[Collection entries]
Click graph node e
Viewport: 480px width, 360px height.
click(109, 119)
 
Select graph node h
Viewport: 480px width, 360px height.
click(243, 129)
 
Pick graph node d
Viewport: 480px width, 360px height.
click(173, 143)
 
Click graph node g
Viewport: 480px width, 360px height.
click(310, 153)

### Exercise brief
Rescale the entries above by rewriting every line, requests included, with each coordinate in the click answers multiplied by 1.35 and rounded to the nearest whole number, halves rounding up. Leave every other line as it is.

### Output for this task
Click graph node e
Viewport: 480px width, 360px height.
click(147, 161)
 
Select graph node h
Viewport: 480px width, 360px height.
click(328, 174)
 
Pick graph node d
Viewport: 480px width, 360px height.
click(234, 193)
 
Click graph node g
Viewport: 480px width, 360px height.
click(419, 207)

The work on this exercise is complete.